No extraña la vuelta de Julio Camba y podemos apreciar tanto mejor su gracia de articulista único si la comparamos con los textos de otros cronistas rescatados que, siendo estimables o incluso brillantes, no igualan ni el ingenio del gallego ni su maravillosa levedad. A veces se trata de los títulos que el propio Camba publicó en vida, siempre como recopilaciones de artículos aparecidos en la prensa, y otras de selecciones más o menos temáticas que permiten recuperar muchas piezas olvidadas en las hemerotecas. A esta última categoría pertenecen las reunidas por su devoto biógrafo Pedro Ignacio López —Julio Camba: El solitario del Palace (Espasa)— en Tangos, Jazz-bands y cupletistas (Fórcola), que se suma a otros del mismo sello —o de editoriales como Renacimiento, Reino de Cordelia y Pepitas de Calabaza— en la oportuna reivindicación de Camba como uno de los grandes.

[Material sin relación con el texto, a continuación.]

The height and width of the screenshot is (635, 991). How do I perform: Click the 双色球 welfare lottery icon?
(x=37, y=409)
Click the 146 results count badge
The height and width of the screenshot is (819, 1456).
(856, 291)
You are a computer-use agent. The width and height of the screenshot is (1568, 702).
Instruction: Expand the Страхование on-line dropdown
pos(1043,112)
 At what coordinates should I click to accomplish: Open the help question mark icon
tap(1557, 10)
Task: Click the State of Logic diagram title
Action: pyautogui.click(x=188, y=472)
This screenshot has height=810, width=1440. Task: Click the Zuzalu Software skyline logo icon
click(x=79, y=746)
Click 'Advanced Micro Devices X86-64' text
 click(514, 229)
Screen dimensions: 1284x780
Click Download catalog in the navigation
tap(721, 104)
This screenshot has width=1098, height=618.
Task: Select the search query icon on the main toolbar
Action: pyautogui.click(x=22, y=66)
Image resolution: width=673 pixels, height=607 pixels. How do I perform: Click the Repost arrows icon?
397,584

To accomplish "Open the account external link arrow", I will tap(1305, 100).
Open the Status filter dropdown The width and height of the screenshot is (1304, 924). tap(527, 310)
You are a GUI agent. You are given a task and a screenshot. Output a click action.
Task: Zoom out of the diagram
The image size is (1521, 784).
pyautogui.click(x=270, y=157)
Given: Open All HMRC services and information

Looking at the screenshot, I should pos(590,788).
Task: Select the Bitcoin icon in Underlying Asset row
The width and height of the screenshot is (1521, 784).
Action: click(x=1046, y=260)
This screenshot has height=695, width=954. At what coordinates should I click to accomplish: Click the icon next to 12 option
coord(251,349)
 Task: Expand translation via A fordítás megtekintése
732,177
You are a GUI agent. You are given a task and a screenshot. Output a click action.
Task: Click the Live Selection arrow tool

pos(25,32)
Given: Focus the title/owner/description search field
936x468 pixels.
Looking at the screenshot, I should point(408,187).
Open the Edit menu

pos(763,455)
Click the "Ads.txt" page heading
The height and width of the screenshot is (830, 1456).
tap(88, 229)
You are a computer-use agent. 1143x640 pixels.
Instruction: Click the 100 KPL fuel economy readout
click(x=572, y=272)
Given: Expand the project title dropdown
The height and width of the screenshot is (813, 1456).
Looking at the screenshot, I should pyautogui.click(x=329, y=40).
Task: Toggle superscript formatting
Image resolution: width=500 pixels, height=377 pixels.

Dice el antólogo y confirma la selección que lo que le gustaba al escritor era la “música clásica ligera” —algo así como el pop de antes del pop—, pero como de costumbre en sus artículos importa menos el tema abordado que la forma —irónica, chispeante, perpetuamente bienhumorada— que tiene de tratarlo, y en este caso sus impresiones poseen un encanto añadido al revivir la banda sonora de los cafés, los bailes, los cabarets o los music halls. No sabía mucho de acordes ni le hacía falta.